**What to do**
A – Please extract the passage of the Gemini Flash discussion thread starting with "jdthedisciple 2 hours" and going on through "any time soon.", copied word for word.
B – Extend the Gemini Flash discussion thread by writing what comes after its final line.

Also I don't see it written in the blog post but Flash supports more granular settings for reasoning: minimal, low, medium, high (like openai models), while pro is only low and high.
[-]
- minimaxir 5 hours ago
  "minimal" is a bit weird.
  > Matches the “no thinking” setting for most queries. The model may think very minimally for complex coding tasks. Minimizes latency for chat or high throughput applications.
  I'd prefer a hard "no thinking" rule than what this is.
  [-]
  - GaggiX 5 hours ago
    It still supports the legacy mode of setting the budget, you can set it to 0 and it would be equivalent to none reasoning effort like gpt 5.1/5.2
    [-]
    - minimaxir 3 hours ago
      I can confirm this is the case via the API, but annoyingly AI Studio doesn't let you do so.
- skerit 5 hours ago
  > They went too far, now the Flash model is competing with their Pro version
  Wasn't this the case with the 2.5 Flash models too? I remember being very confused at that time.
  [-]
  - JohnnyMarcone 4 hours ago
    This is similar to how Anthropic has treated sonnet/opus as well. At least pre opus 4.5.
    To me it seems like the big model has been "look what we can do", and the smaller model is "actually use this one though".
- jug 5 hours ago
  I'm not sure how I'm going to live with this!
jijji 4 hours ago
I tried Gemini CLI the other day, typed in two one line requests, then it responded that it would not go further because I ran out of tokens. I've hard other people complaint that it will re-write your entire codebase from scratch and you should make backups before even starting any code-based work with the Gemini CLI. I understand they are trying to compete against Claude Code, but this is not ready for prime time IMHO.
jdthedisciple 2 hours ago
To those saying "OpenAI is toast"
ChatGPT still has 81% market share as of this very moment, vs Gemini's ~2%, and arguably still provides the best UX and branding.
Everyone and their grandma knows "ChatGPT", who outside developers' bubble has even heard of Gemini Flash?
Yea I don't think that dynamic is switching any time soon.
[-]
- scrollop 2 hours ago
  Says the CEO of MySpace.
- riku_iki 2 hours ago
  > ChatGPT still has 81% market share as of this very moment, vs Gemini's ~2%
  where did you get this from?

**Listed records**
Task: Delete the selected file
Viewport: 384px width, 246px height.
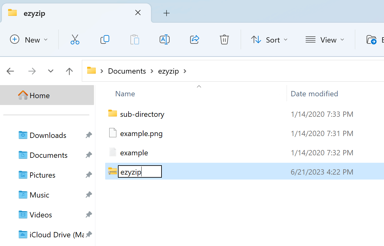Action: (224, 39)
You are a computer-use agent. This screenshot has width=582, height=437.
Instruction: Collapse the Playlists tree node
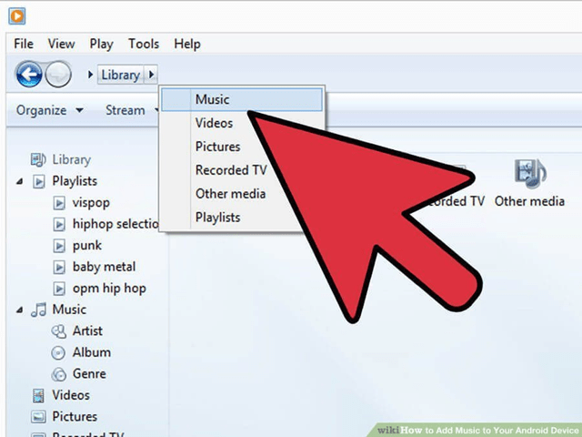[20, 181]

**Answers below**
A –
jdthedisciple 2 hours ago
To those saying "OpenAI is toast"
ChatGPT still has 81% market share as of this very moment, vs Gemini's ~2%, and arguably still provides the best UX and branding.
Everyone and their grandma knows "ChatGPT", who outside developers' bubble has even heard of Gemini Flash?
Yea I don't think that dynamic is switching any time soon.

B –
anonym29 5 hours ago
I never have, do not, and conceivably never will use gemini models, or any other models that require me to perform inference on Alphabet/Google's servers (i.e. gemma models I can run locally or on other providers are fine), but kudos to the team over there for the work here, this does look really impressive. This kind of competition is good for everyone, even people like me who will probably never touch any gemini model.
[-]
- oklahomasports 3 hours ago
  You don’t want Google to know that you are searching for like advice on how much a 61 yr old can contribute to a 401k. What are you hiding?
  [-]
  - anonym29 3 hours ago
    Why do you close the bathroom stall door in public?
    You're not doing anything wrong. Everyone knows what you're doing. You have no secrets to hide.
    Yet you value your privacy anyway. Why?
    Also - I have no problem using Anthropic's cloud-hosted services. Being opposed to some cloud providers doesn't mean I'm opposed to all cloud providers.
    [-]
    - happyopossum 3 hours ago
      > I have no problem using Anthropic's cloud-hosted services
      Anthropic - one of GCP’s largest TPU customers? Good for you.
      https://www.anthropic.com/news/expanding-our-use-of-google-c...
andrepd 5 hours ago
Is there a way to try this without a Google account?
[-]
- mschulkind 5 hours ago
  Just use openrouter or a similar aggregator.
moralestapia 5 hours ago
Not only it is fast, it is also quite cheap, nice!
i_love_retros 40 minutes ago
Oh wow another LLM update!
inquirerGeneral 5 hours ago
[dead]
Lucasjohntee 4 hours ago
[dead]
imvetri 5 hours ago
this is why samsung is stopping production in flash
[-]
- Tepix 5 hours ago
  This is why they stopped The Flash after season 9 in 2023.